Collected at the optimal p-Threshold, the key metrics (FDR, FPR, FNR, specificity, sensitivity, accuracy, precision and recall) reflect the local properties of the ROC curves and are suitable for a local comparison among methods (see Table 1 ). With the chosen benchmark, the topology-based methods (SPIA, ROntoTools_PE and ROntoTools_pDIS) performed better than the non-topology-based methods (GSEA, GSA, SAFF and PADOG) in terms of p-Threshold and FDR; and GSEA displayed the poorest performance among the seven tested methods in terms of specificity, sensitivity, accuracy and precision ( Figure 12 ).

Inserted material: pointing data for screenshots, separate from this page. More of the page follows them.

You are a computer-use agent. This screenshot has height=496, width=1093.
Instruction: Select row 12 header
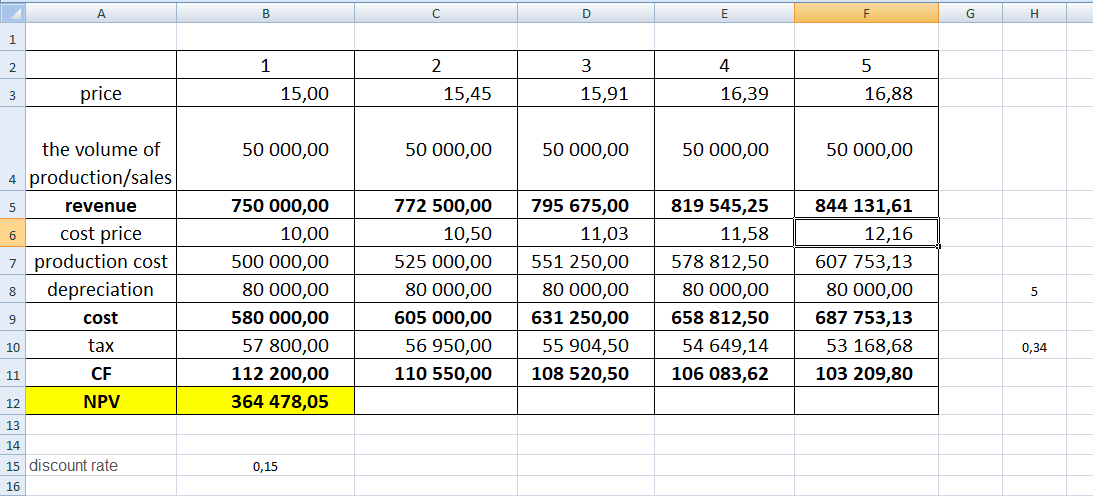(12, 402)
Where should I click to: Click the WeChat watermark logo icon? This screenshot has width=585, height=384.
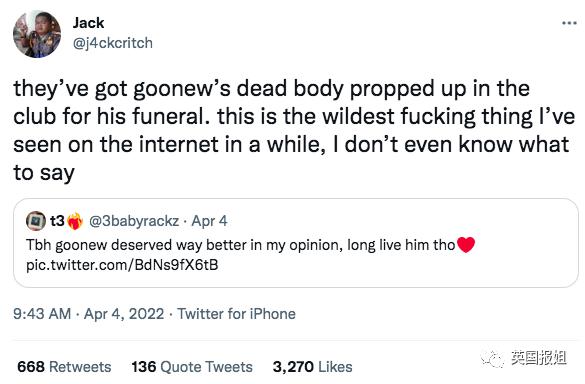(492, 359)
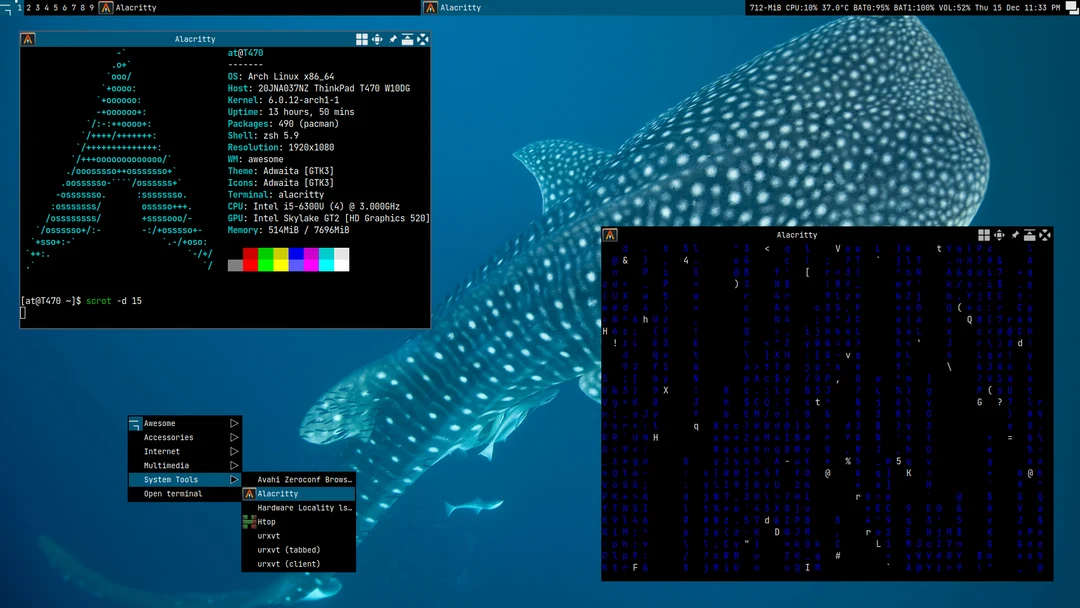
Task: Select the Alacritty icon in the Matrix window titlebar
Action: click(x=611, y=235)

The key metrics including AUC, pAUC_SP and pAUC_SE reflect the overall properties of the ROC curves and are appropriate for a global comparison among methods (see Table 1 ). The partial AUCs (pAUC_SP and pAUC_SE) of the 90–100% specificity and sensitivity may display drastic variations on a case-by-case basis, thus measuring possible bias toward a higher specificity (true negative rate) or higher sensitivity (true positive rate). With the chosen benchmark, ROntoTools_PE performed better than ROntoTools_pDIS in terms of AUC, pAUC_SP and pAUC_SE; and SPIA had a higher specificity (pAUC_SP) but a lower sensitivity (pAUC_SE) than GSEA ( Figure 12 ).